Batch insert data using psycopg2 vs psycopg3

Currently i am inserting to postgres database using psycopg2. Data is large and also the write frequency is high, so my database has WAL disabled and few other optimizations for faster writes.

When i use psycopg2 with execute_values, i am able to write batch of 1000 rows in 0.1-0.15 seconds.

from psycopg2.extras import execute_values


    self.engine = create_engine(f'postgresql+psycopg2://postgres:password@localhost/postgres', pool_size=DB_POOL_SIZE,max_overflow=20)


    def insert_data_todb(self, table_name, batch_data):
        try:
            t1 = time.perf_counter()
            insert_sql = f"""INSERT INTO {table_name} ({self._market_snapshot_columns_str}) VALUES %s;"""
            with self.engine.connect() as conn,  conn.connection.cursor() as cur:
                    execute_values(cur, insert_sql, batch_data)
            t2 = time.perf_counter()
            logger.info(f"Inserted {len(batch_data)} records in {t2 - t1} seconds")
        except Exception as ex:
            logger.error(f"Error inserting batch data into {table_name}:")
            logger.exception(ex)

I uninstalled psycopg2 and installed psycopg 3.2. and used psycopg3's executemany function like this:

import psycopg

    self.engine = create_engine(f'postgresql+psycopg://postgres:password@localhost/postgres', pool_size=DB_POOL_SIZE,max_overflow=20)

def insert_data_todb(self, table_name, batch_data):
    try:
        t1 = time.perf_counter()
        placeholders = ', '.join(['%s'] * len(batch_data[0]))
        insert_sql = f"""INSERT INTO {table_name} ({self._market_snapshot_columns_str}) VALUES ({placeholders});"""  # stored variable
        
        with self.engine.connect() as conn:
            with conn.cursor() as cur:
                cur.executemany(insert_sql, batch_data)  # Pass the batch data directly
        t2 = time.perf_counter()
        logger.info(f"Inserted {len(batch_data)} records in {t2 - t1} seconds")
    except Exception as ex:
        logger.error(f"Error inserting batch data into {table_name}:")
        logger.exception(ex)

My psycopg3 code is way slower! it takes 8-20 seconds to insert the same batches.

Solution

These examples aren't equivalent and it's not about the psycopg version:

Your cur.executemany() in the second example runs one insert per row.
The execute_values() in the first example can construct inserts with longer values lists, which is typically more effective.

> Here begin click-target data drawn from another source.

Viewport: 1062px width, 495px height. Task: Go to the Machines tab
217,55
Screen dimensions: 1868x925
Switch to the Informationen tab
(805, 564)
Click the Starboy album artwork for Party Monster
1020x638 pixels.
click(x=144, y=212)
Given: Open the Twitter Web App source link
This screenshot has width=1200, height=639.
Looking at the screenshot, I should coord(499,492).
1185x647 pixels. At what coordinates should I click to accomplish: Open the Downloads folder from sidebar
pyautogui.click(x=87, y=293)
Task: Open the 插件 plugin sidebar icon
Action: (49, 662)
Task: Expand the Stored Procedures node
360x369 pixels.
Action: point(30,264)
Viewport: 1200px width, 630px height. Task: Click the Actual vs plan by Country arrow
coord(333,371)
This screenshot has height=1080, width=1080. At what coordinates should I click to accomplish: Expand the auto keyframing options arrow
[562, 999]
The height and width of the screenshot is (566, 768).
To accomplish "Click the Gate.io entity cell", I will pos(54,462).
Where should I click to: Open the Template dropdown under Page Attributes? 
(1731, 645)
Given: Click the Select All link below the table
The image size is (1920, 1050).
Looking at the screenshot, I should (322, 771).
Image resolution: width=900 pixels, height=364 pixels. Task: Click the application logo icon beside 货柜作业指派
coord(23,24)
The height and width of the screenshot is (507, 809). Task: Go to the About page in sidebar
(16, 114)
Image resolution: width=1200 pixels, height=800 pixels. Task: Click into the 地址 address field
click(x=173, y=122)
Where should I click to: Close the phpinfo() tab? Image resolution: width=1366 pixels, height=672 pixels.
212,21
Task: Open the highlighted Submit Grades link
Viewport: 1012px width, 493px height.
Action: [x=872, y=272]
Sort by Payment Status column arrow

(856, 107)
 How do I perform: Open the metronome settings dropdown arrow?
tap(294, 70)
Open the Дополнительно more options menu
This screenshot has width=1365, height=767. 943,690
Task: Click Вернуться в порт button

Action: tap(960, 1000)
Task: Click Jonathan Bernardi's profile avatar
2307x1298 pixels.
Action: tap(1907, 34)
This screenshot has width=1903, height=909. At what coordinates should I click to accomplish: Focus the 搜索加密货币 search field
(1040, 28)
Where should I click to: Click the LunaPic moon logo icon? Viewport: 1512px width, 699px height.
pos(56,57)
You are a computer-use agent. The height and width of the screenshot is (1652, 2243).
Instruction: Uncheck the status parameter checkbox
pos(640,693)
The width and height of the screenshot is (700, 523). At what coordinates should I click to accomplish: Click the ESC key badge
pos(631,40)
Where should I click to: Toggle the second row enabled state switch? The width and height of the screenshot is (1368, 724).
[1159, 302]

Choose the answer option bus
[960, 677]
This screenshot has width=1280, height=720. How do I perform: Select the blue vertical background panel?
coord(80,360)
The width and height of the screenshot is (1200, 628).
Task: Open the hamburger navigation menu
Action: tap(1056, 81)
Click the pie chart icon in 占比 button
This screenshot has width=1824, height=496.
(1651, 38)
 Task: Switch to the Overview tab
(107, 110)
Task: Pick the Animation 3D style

These both lose to a very simple batch insert that uses copy instead of insert. Quoting the result summary from an example benchmark:

Function	Time (seconds)	Memory (MB)
insert_one_by_one()	128.8	0.08203125
insert_executemany()	124.7	2.765625
insert_executemany_iterator()	129.3	0.0
insert_execute_batch()	3.917	2.50390625
insert_execute_batch_iterator(page_size=1)	130.2	0.0
insert_execute_batch_iterator(page_size=100)	4.333	0.0
insert_execute_batch_iterator(page_size=1000)	2.537	0.2265625
insert_execute_batch_iterator(page_size=10000)	2.585	25.4453125
insert_execute_values()	3.666	4.50390625
insert_execute_values_iterator(page_size=1)	127.4	0.0
insert_execute_values_iterator(page_size=100)	3.677	0.0
insert_execute_values_iterator(page_size=1000)	1.468	0.0
insert_execute_values_iterator(page_size=10000)	1.503	2.25
copy_stringio()	0.6274	99.109375
copy_string_iterator(size=1024)	0.4536	0.0
copy_string_iterator(size=8192)	0.4596	0.0
copy_string_iterator(size=16384)	0.4649	0.0
copy_string_iterator(size=65536)	0.6171	0.0